EXERCISE DETAILS: Please print everything from the line containing "Where should I click to: Click" down to the end of the lines, repeated word for word and with the pictures left out.

——

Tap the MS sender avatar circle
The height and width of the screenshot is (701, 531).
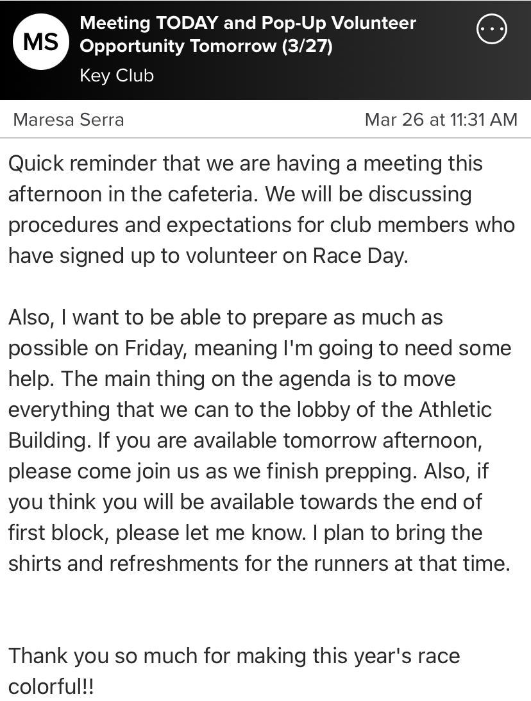coord(41,42)
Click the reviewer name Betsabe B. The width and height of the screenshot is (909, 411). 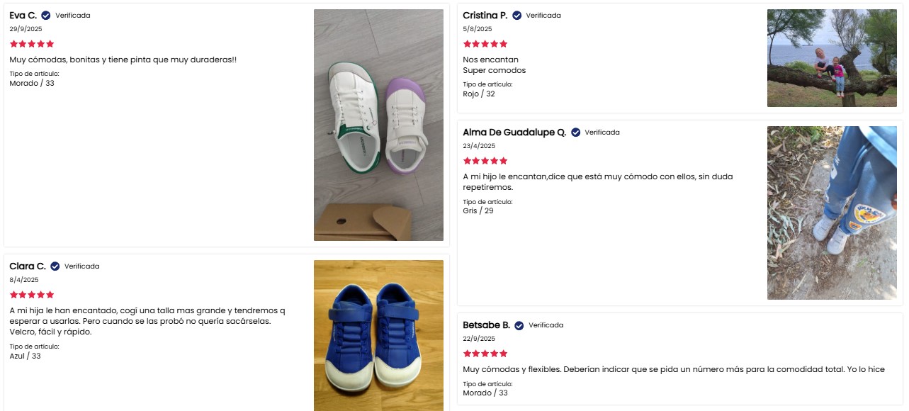[486, 325]
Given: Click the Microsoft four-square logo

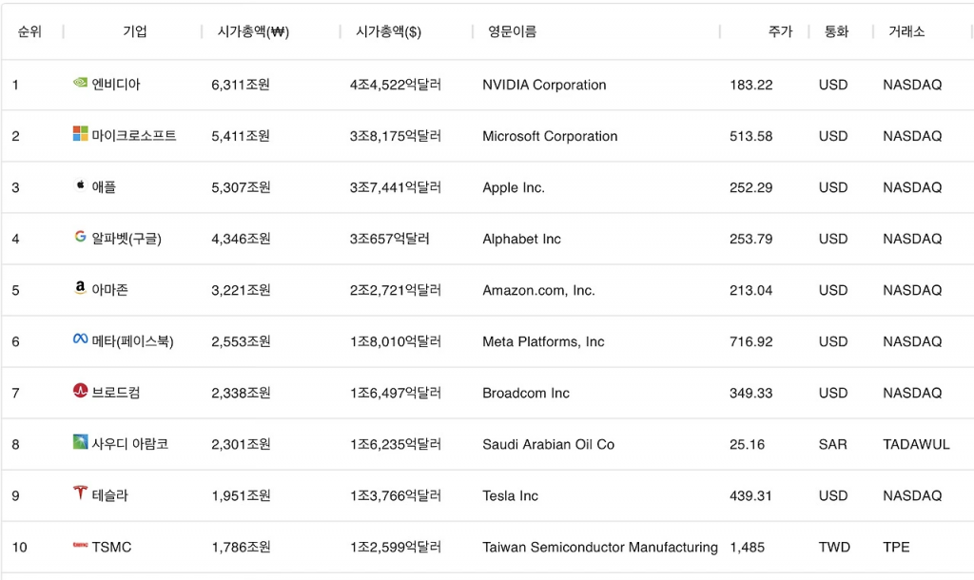Looking at the screenshot, I should pos(80,134).
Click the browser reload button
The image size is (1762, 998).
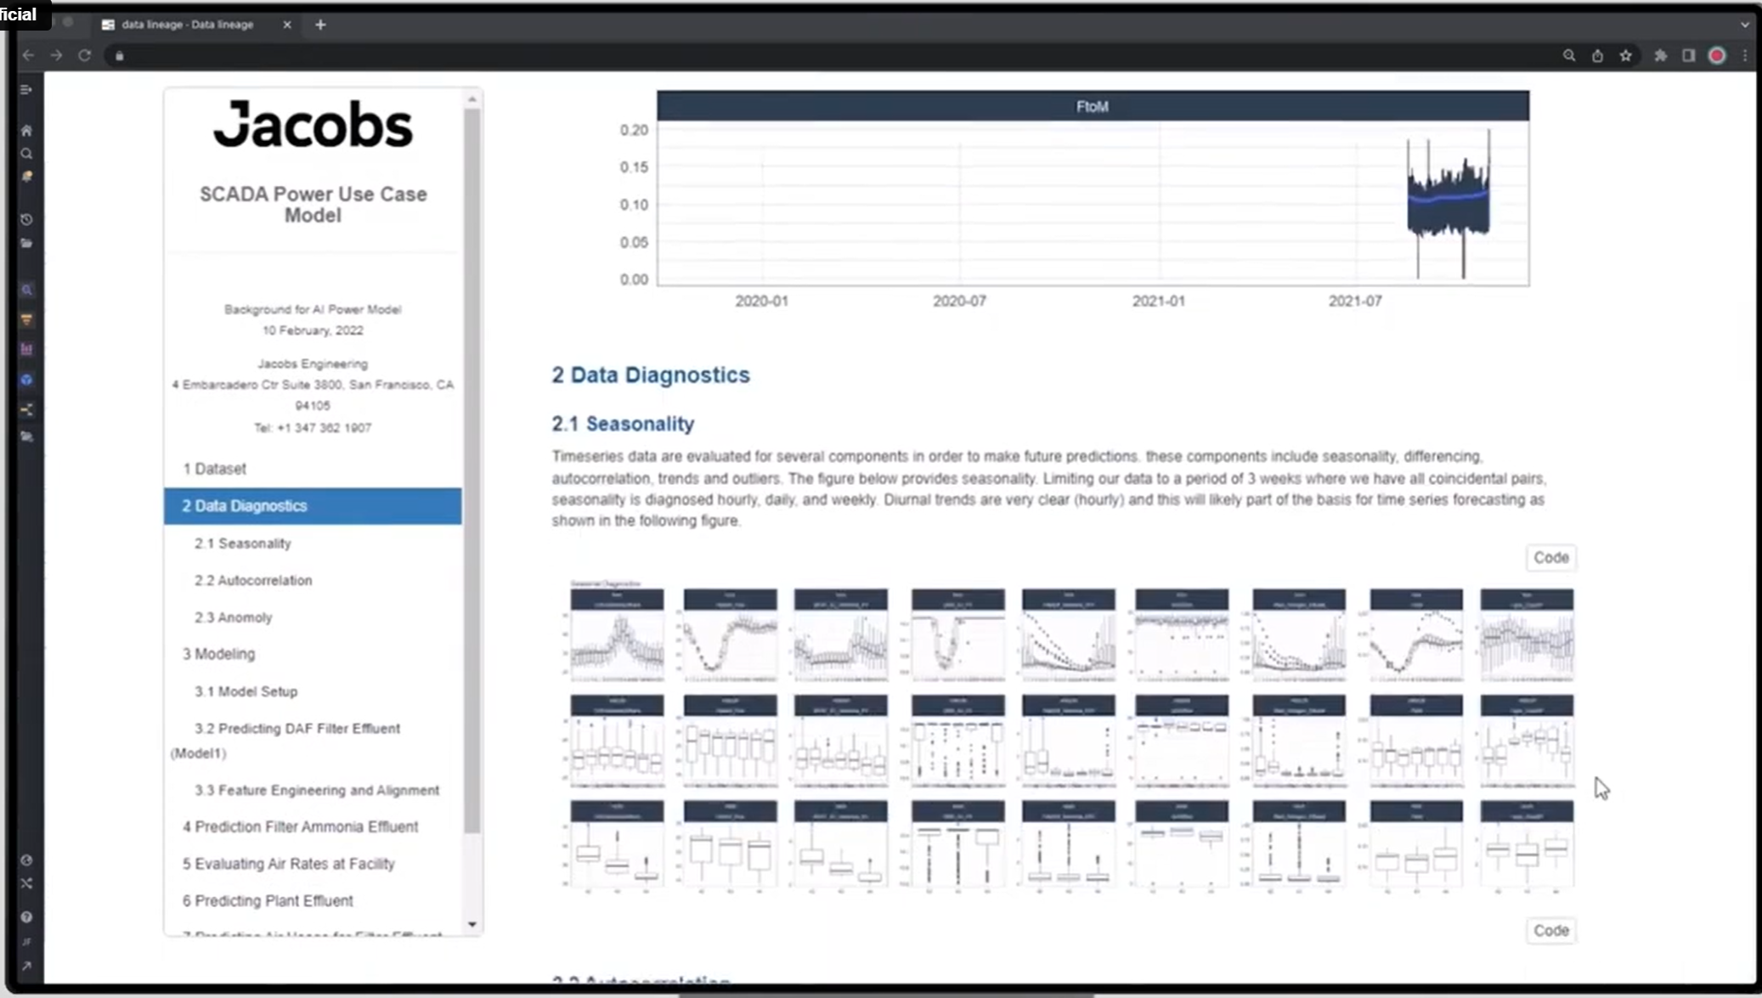[84, 55]
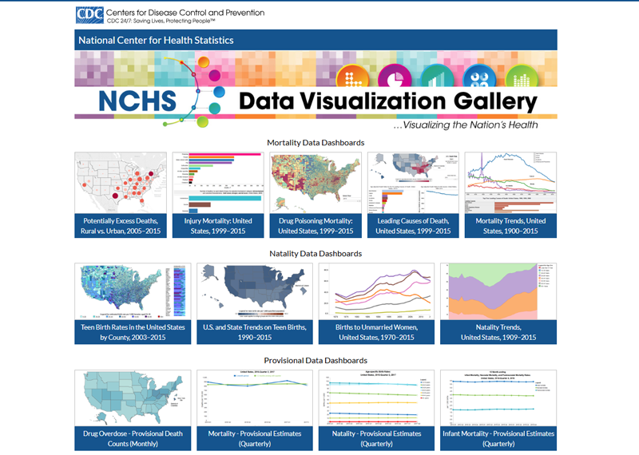The height and width of the screenshot is (455, 639).
Task: Open National Center for Health Statistics header link
Action: (x=156, y=40)
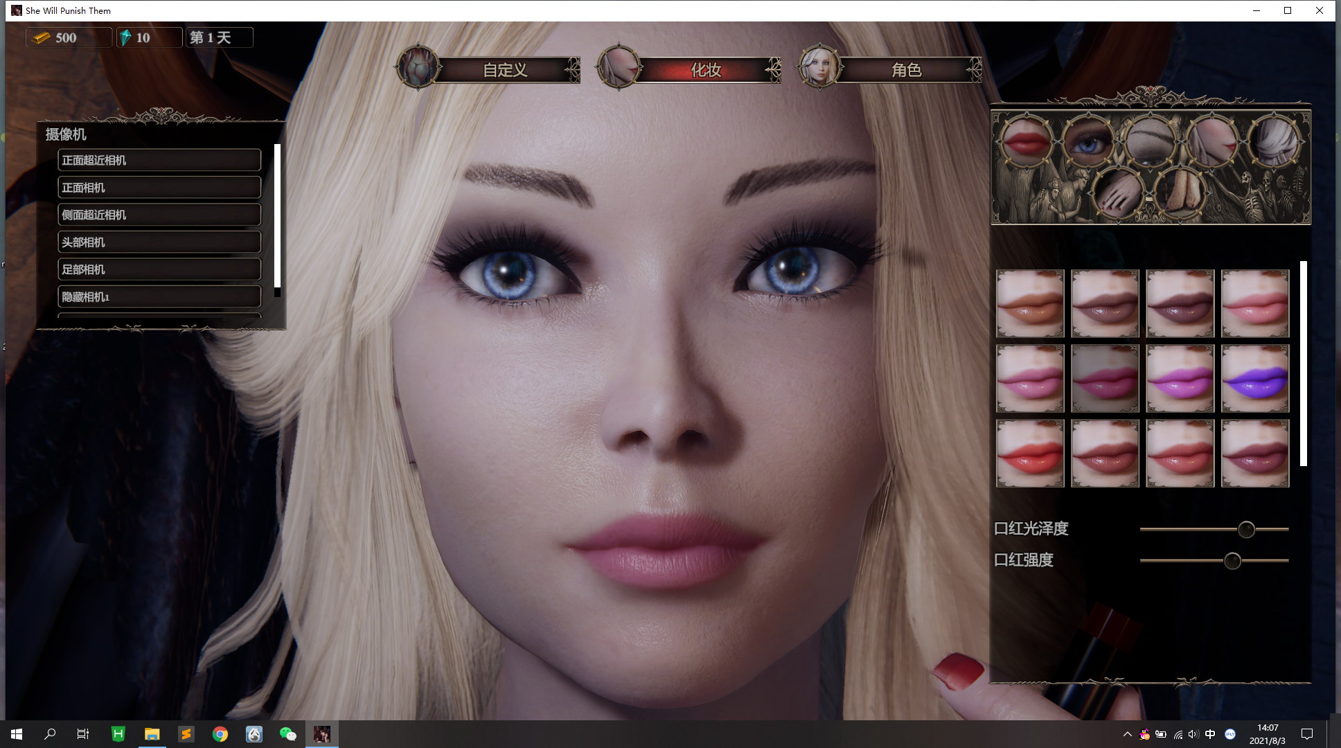Click the lipstick swatch list scrollbar

click(1303, 364)
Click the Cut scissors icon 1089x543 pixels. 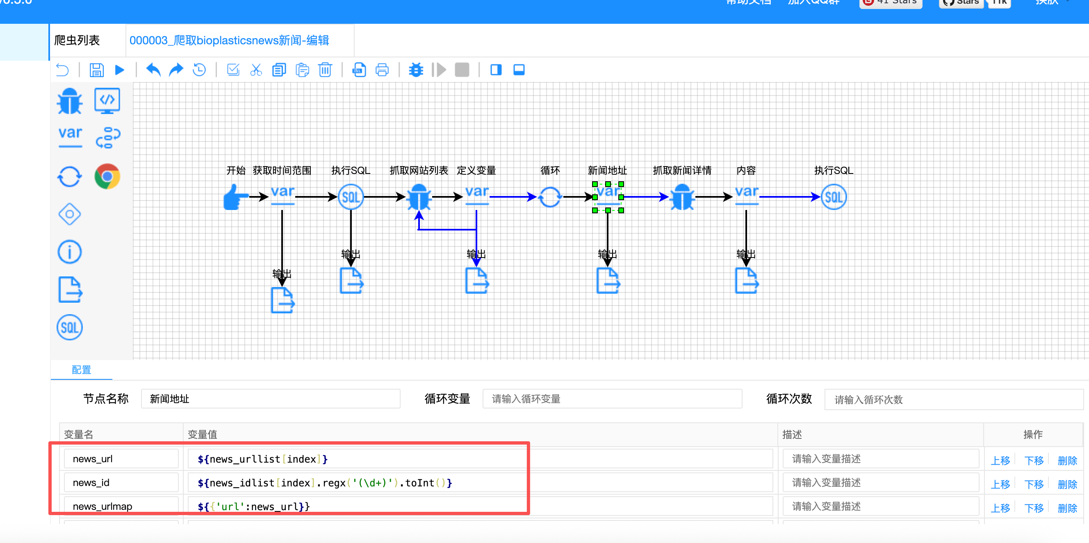pos(256,70)
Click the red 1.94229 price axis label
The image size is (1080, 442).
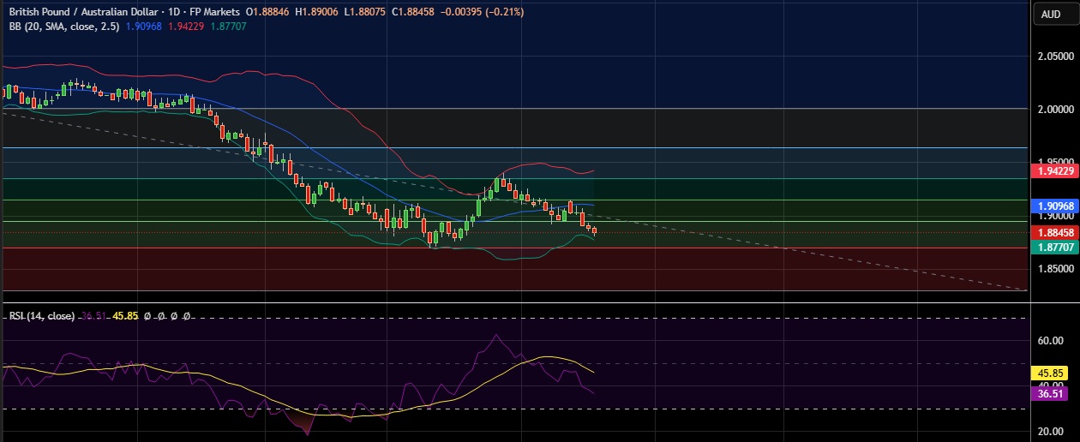tap(1054, 170)
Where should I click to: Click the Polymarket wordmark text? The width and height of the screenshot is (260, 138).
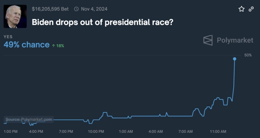235,40
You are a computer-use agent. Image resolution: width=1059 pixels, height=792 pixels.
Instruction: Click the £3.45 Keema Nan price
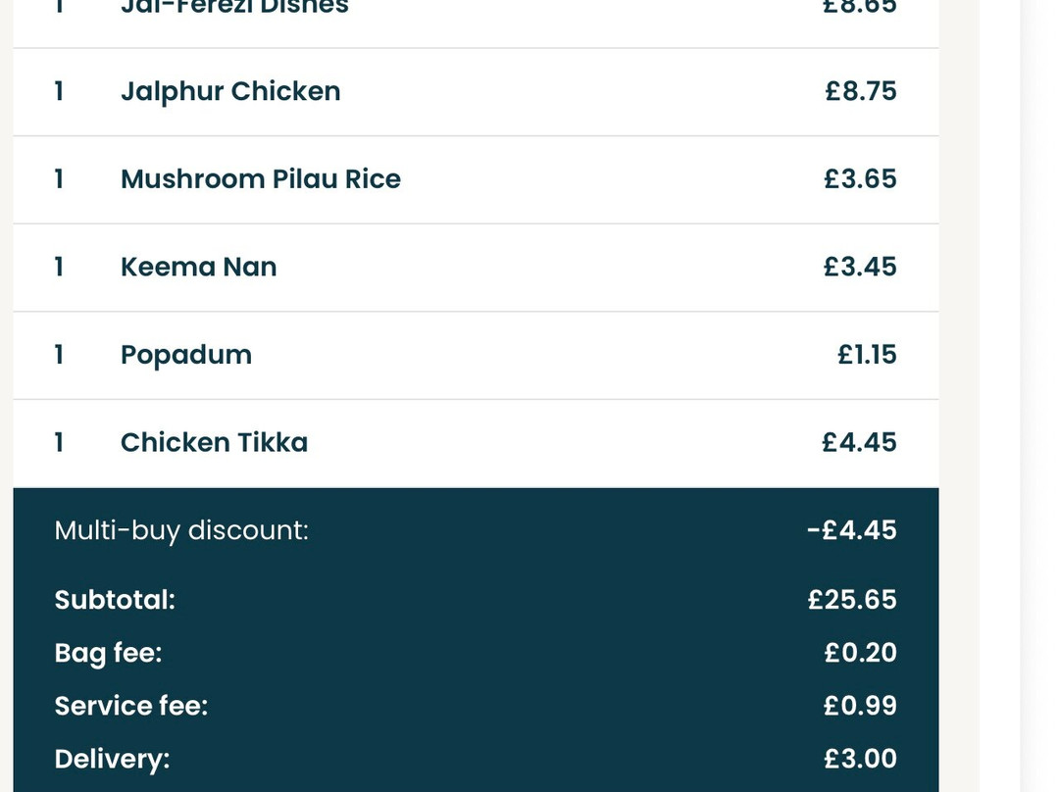(860, 267)
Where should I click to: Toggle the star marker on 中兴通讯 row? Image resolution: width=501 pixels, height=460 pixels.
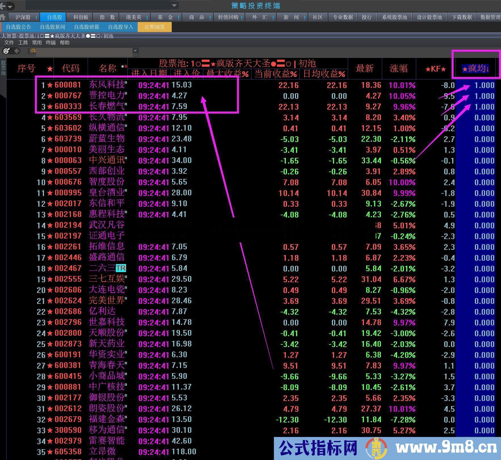pos(50,161)
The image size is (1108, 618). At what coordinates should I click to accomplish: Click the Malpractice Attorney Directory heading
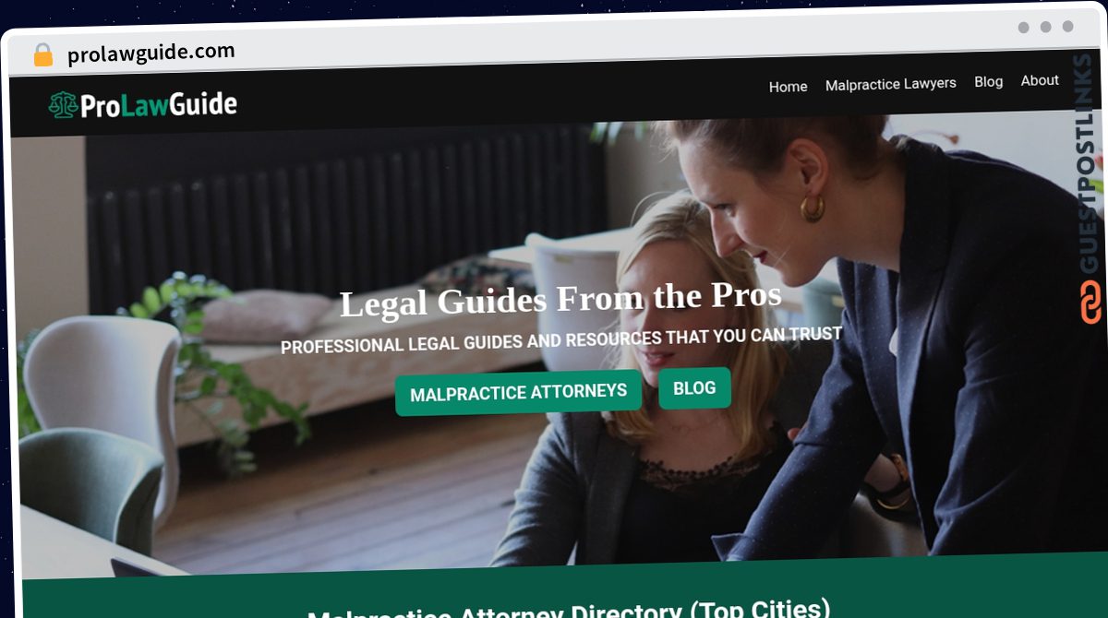[569, 611]
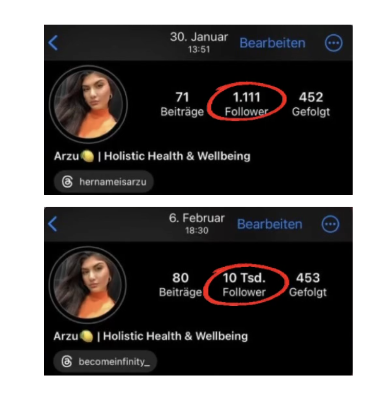Viewport: 386px width, 395px height.
Task: Select the 10 Tsd. Follower count
Action: 244,285
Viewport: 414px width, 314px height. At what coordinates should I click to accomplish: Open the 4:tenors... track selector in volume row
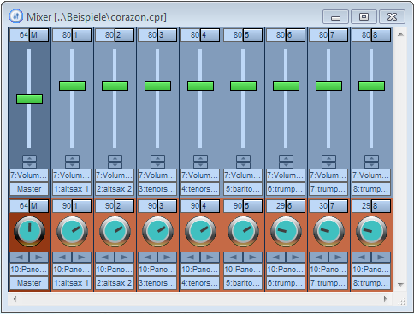[x=200, y=189]
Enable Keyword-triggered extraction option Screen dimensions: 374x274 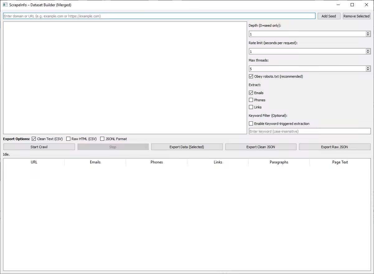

——

WRITTEN SOLUTION:
Where should I click to: Click the Polymarket wordmark text? The width and height of the screenshot is (260, 138).
235,40
You are a computer-use agent. Image resolution: width=1059 pixels, height=792 pixels.
Instruction: Click the £3.45 Keema Nan price
(860, 267)
Where should I click to: Toggle the star marker on 中兴通讯 row? Image resolution: width=501 pixels, height=460 pixels.
pos(50,161)
The image size is (1108, 618). At what coordinates should I click to accomplish: Click the Malpractice Attorney Directory heading
[569, 611]
Viewport: 386px width, 395px height.
Task: Select the 10 Tsd. Follower count
Action: 244,285
Viewport: 414px width, 314px height. At what coordinates should I click to accomplish: Open the 4:tenors... track selector in volume row
[x=200, y=189]
Enable Keyword-triggered extraction option Screen dimensions: 374x274 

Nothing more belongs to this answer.